◆ Exercise set
**a.** Duplicate the passage from the forum thread on hiking with goats and dogs, starting at "## Curtis.King (May" and ending at "think things over.".
**b.** Name the upland birds that the forum thread on hiking with goats and dogs says are hunted with the help of packgoats.

◆ Document excerpt
:::::

Your shep reminds me of mine years ago. 
Thanks for shareing your photo.


----------



## imported_ashley (Jun 9, 2011)

Wow! Thanks for sharing IdahoNancy! Its great to have a fellow pudelpointer-mom out there!! Our Ruger loves his goats, but he is alot faster than them and tends to just blow right by them..he loves it when they try to chase him or head butt him! Crazy animals......


----------



## CASDOG1 (Feb 1, 2013)

I'll be hiking with two of my Central Asian Shepherds & my little American Hairless Terrier. If my friend comes, she will have her Rhodesian Ridgeback & her Silken Windhound. I would post pictures, but apparently every photo I have is too large. 8-(


----------



## gretchbr (Jul 23, 2012)

We hike with our pack-goat-in-training and two Italian Greyhounds.


----------



## Curtis.King (May 20, 2012)

Wow. Im not sure how I overlooked this post but this is right up my alley. I go on walks from my house almost daily with all my goats, "Shilo" my German Shorthair Pointer and "Dog" my wife's theropy dog a Blue Heeler (smart dog). I enjoy this and look forward to my one hour walks daily. It's my quiet time that I use to vent, talk to the Lord and just think things over.

I also hunt upland birds over my German Shorthair Pointer using Packgoats to carry water, equipment, lunch, coffee, birds, rain gear, and whatever else I need for a full day outing. I hunt pheasant, quail, chuckar, huns and doves over Sandy Lane my go to upland bird hunting goat. Sandy at three years of age has become so in tune with me she walks silently behind me and she stops when the Shorthair pointer goes on point. This is awsome to watch the goats anticipate what the hunting dog is doing out in front of them. I can shoot over and around Sandy all day long and she will not even flinch. I love taking this goat hunting, she is a real lady and stays very close to me. I will try to get this on a short video this fall to share with everyone under the hunting with Packgoats topic.

"Long Live The Packgoat"

Curtis King


----------



## fivemoremiles (Jan 19, 2010)

the last hike i took with my goat i moved my sheep herd 10 miles home to the ranch.
on that hike i had 
300 ewes
2 Live stock guard dogs
2 border collies
12 goats
We made the trip in 3 hours and 20 minutes.


----------



## gretchbr (Jul 23, 2012)

*Italian Greyhounds*

We hike with our pack-goat-in-training (empty packs still) and two Italian Greyhounds, a kind of dog not often seen on the trail. So we tend to attract a LOT of attention!


----------



## DarklingFarm (May 30, 2011)

Only one dog... because I only have one dog.


----------



## imported_Laura (Oct 29, 2011)

:::::

◆ Raw data

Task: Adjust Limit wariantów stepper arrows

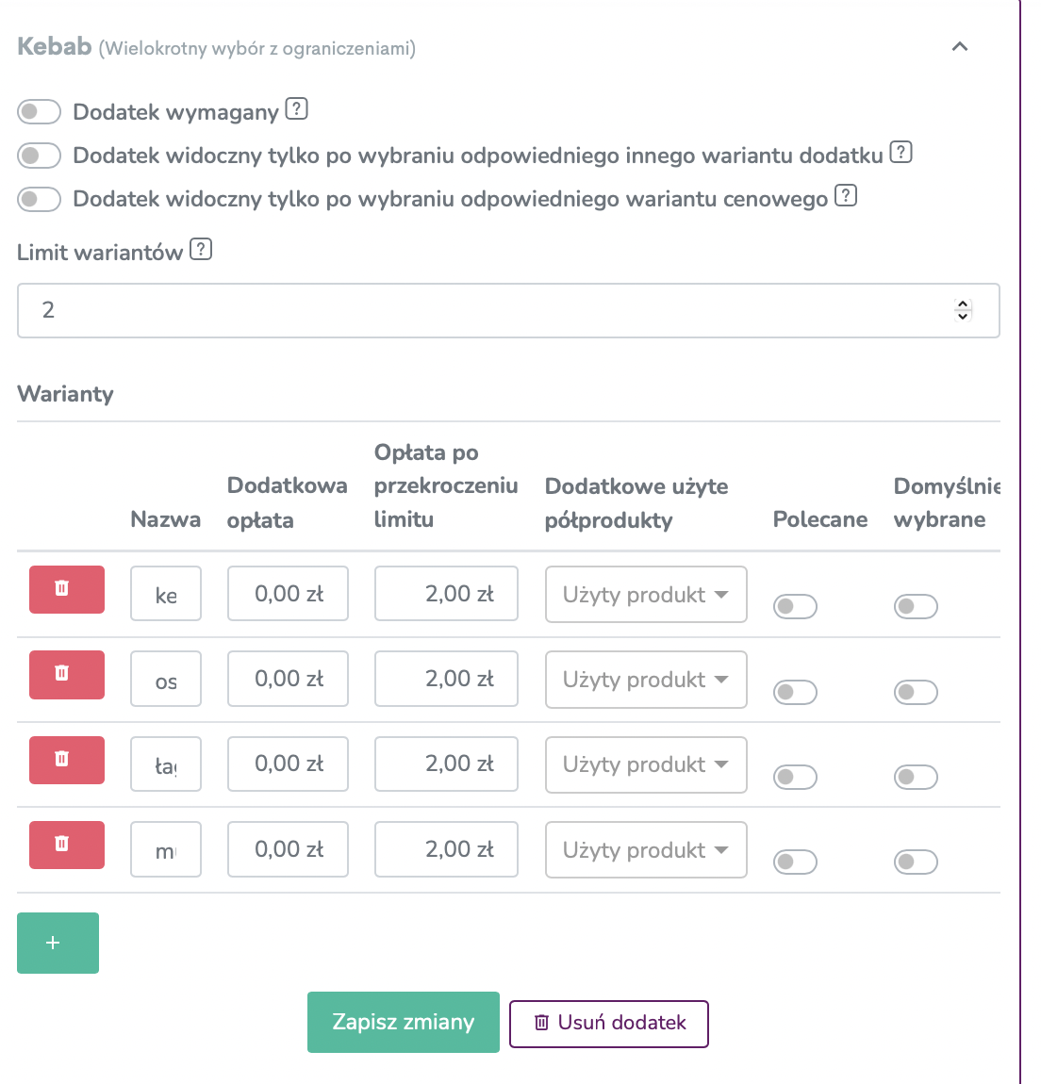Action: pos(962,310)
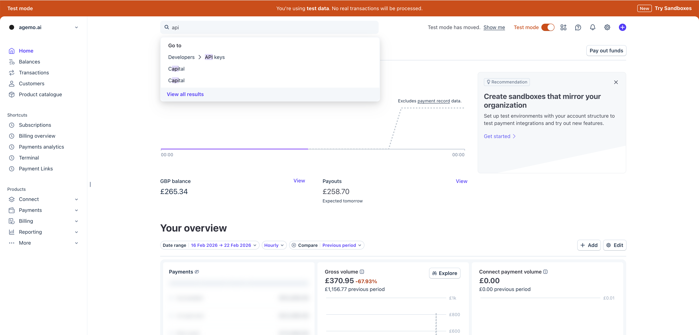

:::::

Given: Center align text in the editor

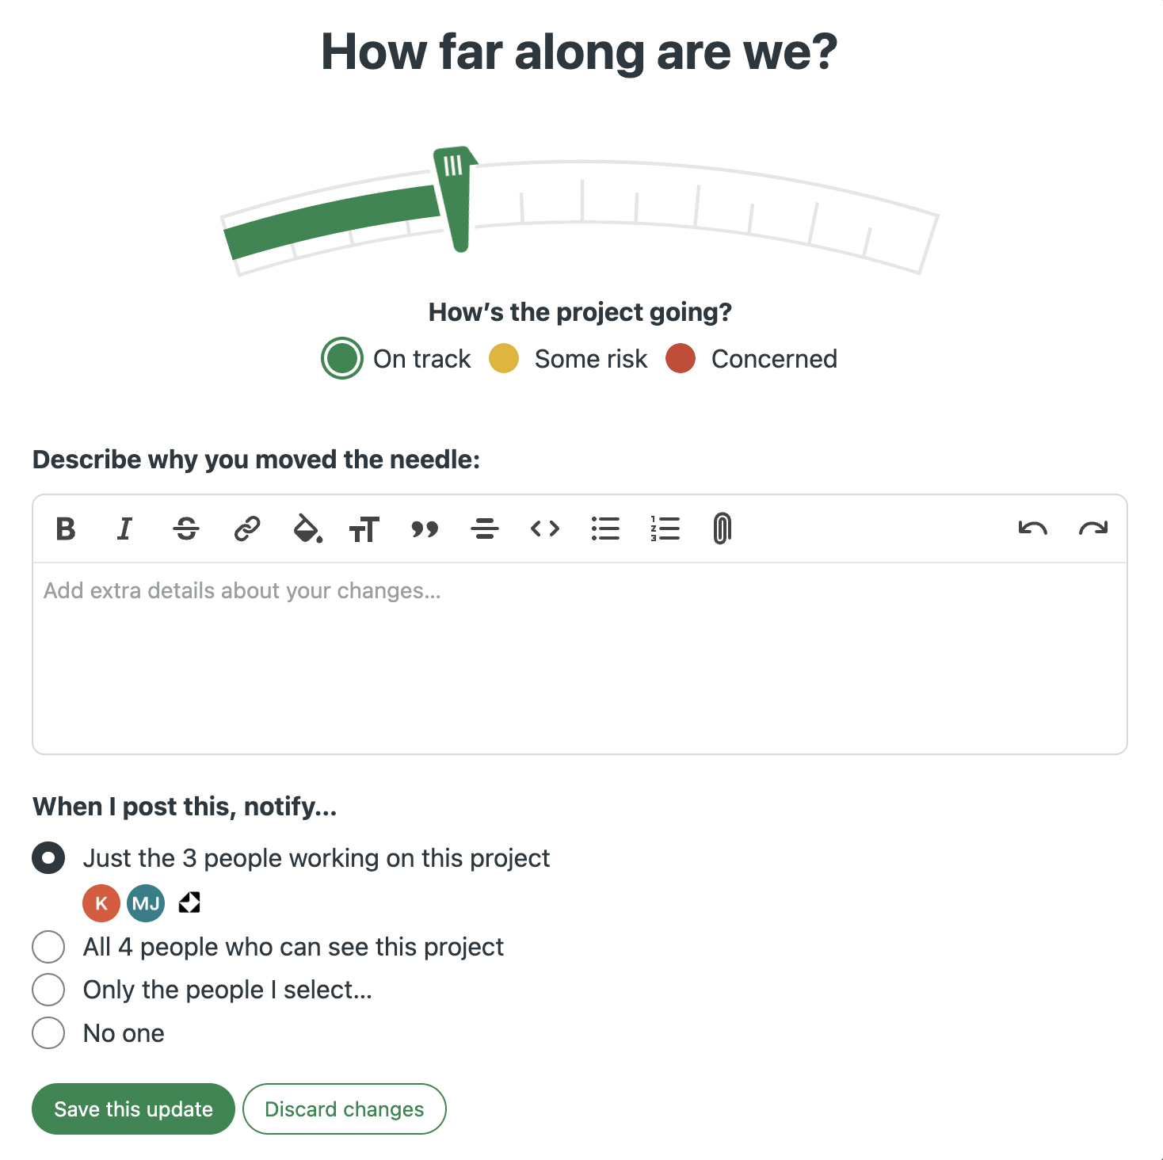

:::::

◆ Worked solutions
**a.**
## Curtis.King (May 20, 2012)

Wow. Im not sure how I overlooked this post but this is right up my alley. I go on walks from my house almost daily with all my goats, "Shilo" my German Shorthair Pointer and "Dog" my wife's theropy dog a Blue Heeler (smart dog). I enjoy this and look forward to my one hour walks daily. It's my quiet time that I use to vent, talk to the Lord and just think things over.

**b.** pheasant, quail, chuckar, huns, doves